Day 45 Balance after a fall

When you watch the Olympics there are athletes who balance on a narrow beam of wood.  I suppose I consider all gymnasts to be superhuman but for some reason I always marvel at those girls finding equilibrium on the thinnest of surfaces.   While I have no specific knowledge about any sporting competition, I suspect they are attempting to stabilize their body throughout the routine.  When they turn, spin and jump they are constantly monitoring their weight and something as simple as a turn of the wrist, the angle of the neck and exact placement of the hip makes the difference between finding balance and falling into disgrace.

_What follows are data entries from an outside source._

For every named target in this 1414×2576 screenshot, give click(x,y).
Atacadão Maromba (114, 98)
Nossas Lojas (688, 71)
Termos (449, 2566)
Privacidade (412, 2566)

I have felt a bit off center these last few months since the death of my father.  I get confused about his absence and feel uncontrollably emotional.  I almost selected a Father’s Day card in June.  And I find myself preparing to tell him things I think will amuse and entertain him.  I don’t believe there was anything specific left unsaid but I suppose I just miss him and wonder . . . all the things people wonder when grieving excruciating loss.   My Spiritual Director recently acknowledged the significance of this death by expressing the thought that our parents are “constellations in the universe of our lives.  They are fixed and reliable, like a star that identifies our location.”

Perhaps when a parent dies we lose our bearings, something shifts in our own personal galaxy and we feel like we are falling off the beam.   I suspect the aftermath of a death is a time in one’s life of lost balance but if I just remember the lessons my father taught me and apply those teachings slowly, carefully.  If I monitor subtle movements of emotion and the specific distribution of tears, memory and laughter I might find myself back on top.  Moving through the world like gymnast who leaps off a narrow strip of wood and lands perfectly on the surface of the earth.

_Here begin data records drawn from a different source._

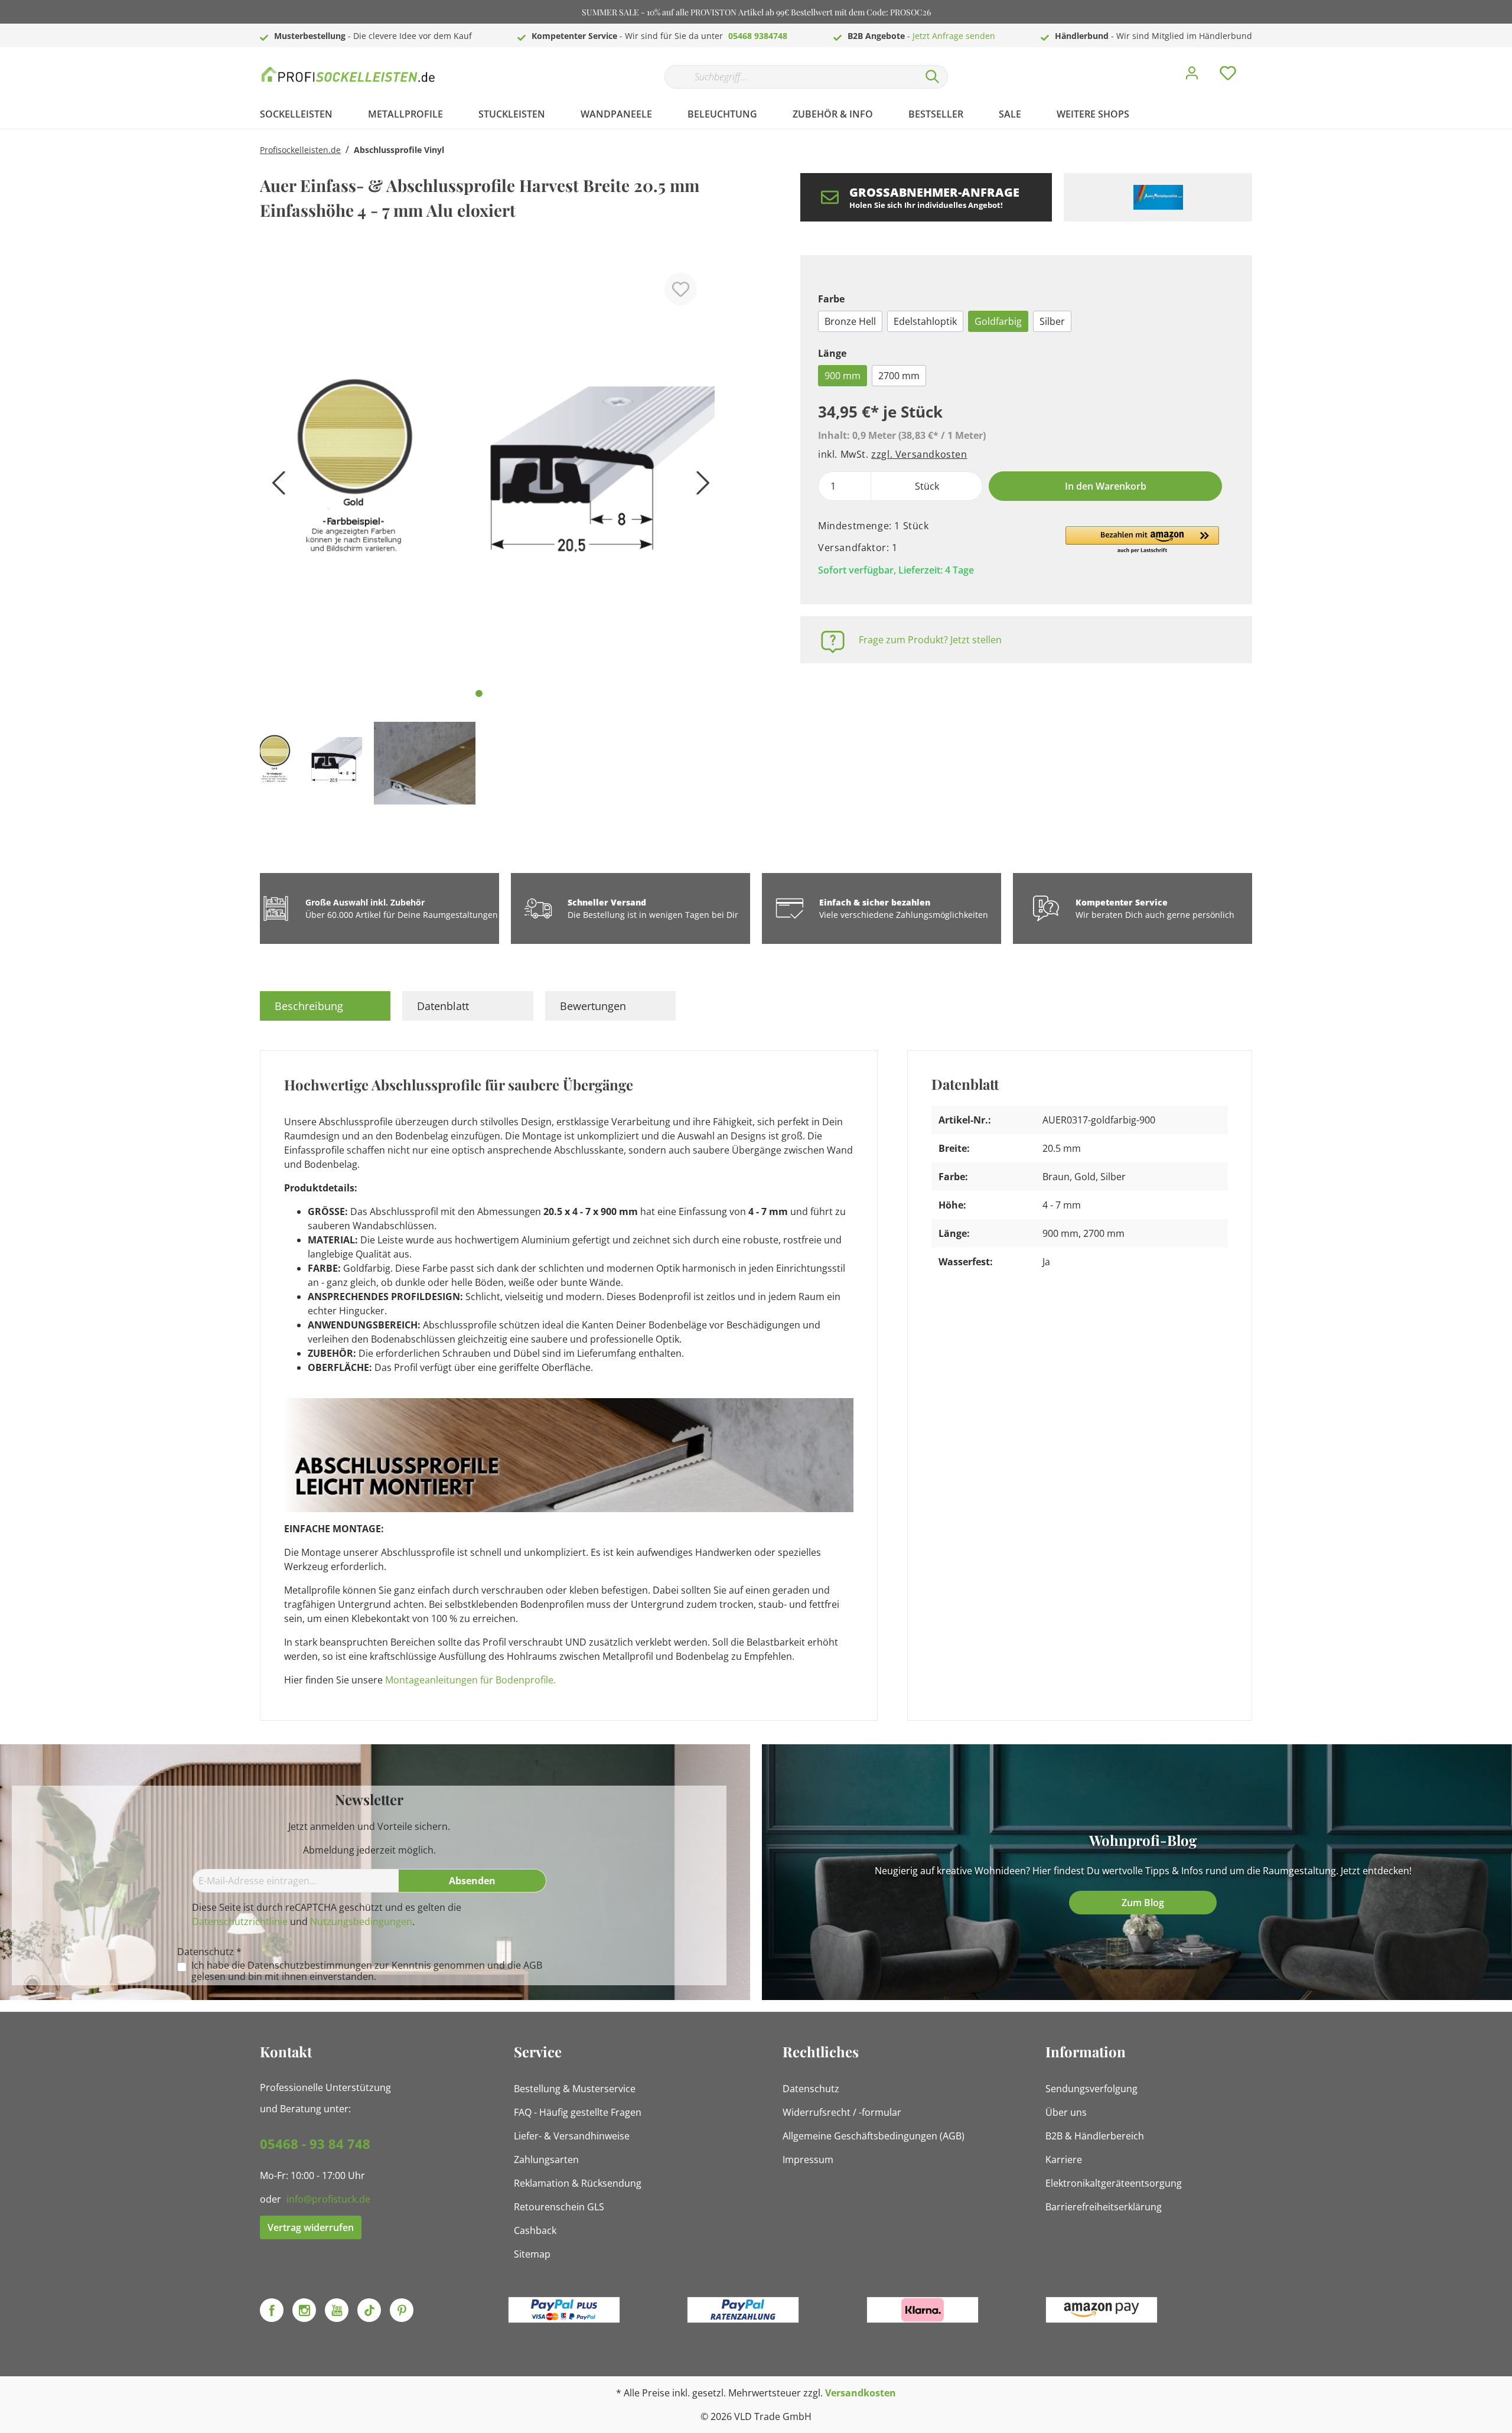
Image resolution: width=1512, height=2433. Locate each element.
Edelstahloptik (925, 321)
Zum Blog (1143, 1902)
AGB (532, 1965)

You will weep and mourn while the world rejoices. 
You will grieve for a time
but your grief will be turned into joy. 
When a woman is in labor
she is sad that her time has come. 
When she has born her child,
she no longer remembers her pain f
or joy that a human being has been born into the world. 
In the same way you are sad for a time
but I shall see you again
and then your hearts will rejoice
will a joy no one can take from you.
   John~
This entry was posted in Catholic, Christianity, Dreams, family life, God, Jesus, Love and tagged , , , . Bookmark the permalink.

3 Responses to Day 45 Balance after a fall

  1. Virginia J. Martinet says:

    Beautifully said, Father. My step dad died at a young age, 55. My mom passed at age 63.
    Although, I was an adult;; wife and mother, I felt orphaned. Strange, yet obvious, that I would
    feel such a sense of abandonment when my life was so full. Sense I’ve reconnected with God
    through my faith, I no longer feel abandoned. I feel peaceful in the knowledge that we will be
    together again.

  2. Jim Heitzig says:

    Like you, I too have wanted to tell my mother and father things that I know they would be thrilled to hear or see. I remember their birthdays and anniversaries and wish them the best. I often wonder about them, what they are doing, how heaven is like and whether they see my deceased brother and son. Funny thing, though, I often talk to them, trying to find the balance now that they are not around anymore. And I continue to pray for them just like I always did before when they were around. Some times they seem closer than ever. And I pray every day for your ministry because of the balance it brings into my life every day.

  3. billgncs says:

    my dad died about thirteen years ago, and still some days something interesting happens and I pull out my phone to call him and tell him.